そこら編の道路標識とは違う選ばれし道路標識になれる。

そう想像するだけで期待感が膨らむ。

再度三鷹を見るともう決めたような雰囲気だった。

「なりますか?ねぇ。」

三鷹は言う。「なります、こんな生活耐えれません。妻より早く死んでしまうう。妻には申し訳ないが元々というと俺が標蔵さんの提案を断ってからこうなりました。俺が提案にのれば妻はいつもの生活を楽しめたんだ。」

標蔵は素っ頓狂な声ではぁ?と言った。

「なんのことです?私には貴方を不幸にさせる呪いなんてありませんよ。てかもうそれ道路標識やないやん。」

三鷹は困惑した。

「じゃー妻は貴方に私が会ってなかったとしてもあの日あの時に倒れた。救いようがないじゃないか。」

三鷹は疲れ切って皺皺した顔から涙が流れている。

もうどうしようもないじゃ無いか。

俺は変化を好んでいるとは言ったがこういう変化は駄目だ。

親愛なる妻だぞ。

「お取り込み中すんませんが道路標識になってもらいます。

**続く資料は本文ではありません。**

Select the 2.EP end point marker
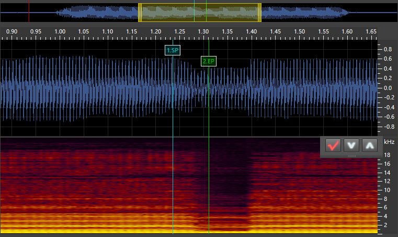The width and height of the screenshot is (398, 237). point(209,61)
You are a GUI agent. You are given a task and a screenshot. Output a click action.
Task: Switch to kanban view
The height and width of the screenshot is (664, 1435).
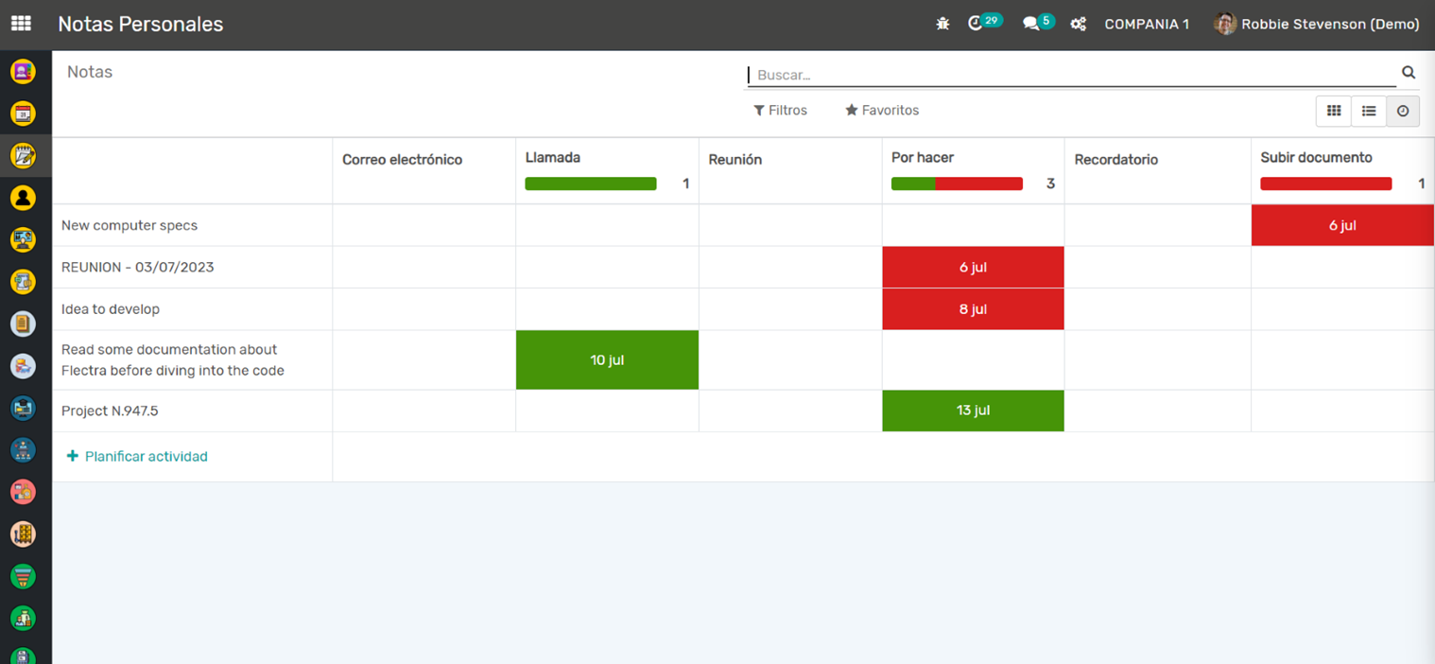[1334, 111]
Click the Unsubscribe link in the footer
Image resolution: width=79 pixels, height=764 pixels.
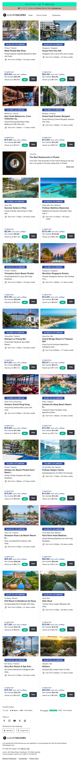coord(23,758)
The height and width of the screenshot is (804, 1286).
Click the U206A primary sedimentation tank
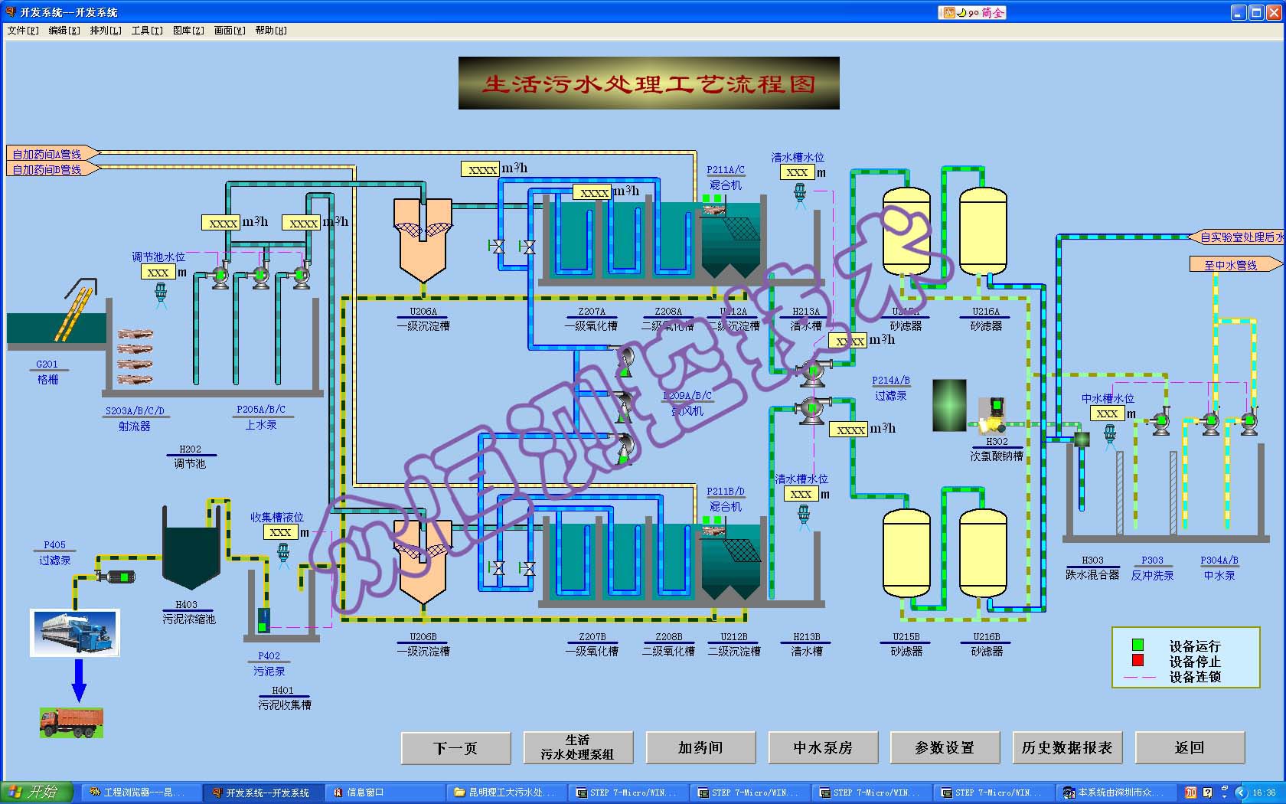[x=423, y=240]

」

「あーもう生きてても同じだ。妻よ、先に天国に行きなさい。

俺はその罪としてここで一生道路標識として不変な生活していきます。」

「もう悔いはないですか。」

はい、かすれた声で三鷹は言った。

では、、、、、、







目を覚ました。

三鷹は道路標識になった。

「どうです?道路標識になった気分は?」

真反対にいる標蔵は微笑みながら言った。

「もう悩むことは無い。案外いい生活だなー」

「こんな生き地獄滅多に無いですよ。」

あはははははは〜〜

二人の笑い声が聞こえる。

三鷹は思った。

これで良かったのだと。標蔵もいいヤツだ。

三鷹は新たな生活に少し希望を感じていた。

後ろ髪を引かれる気持ちを振りほどいて。

今ここに第2の人生が誕生した。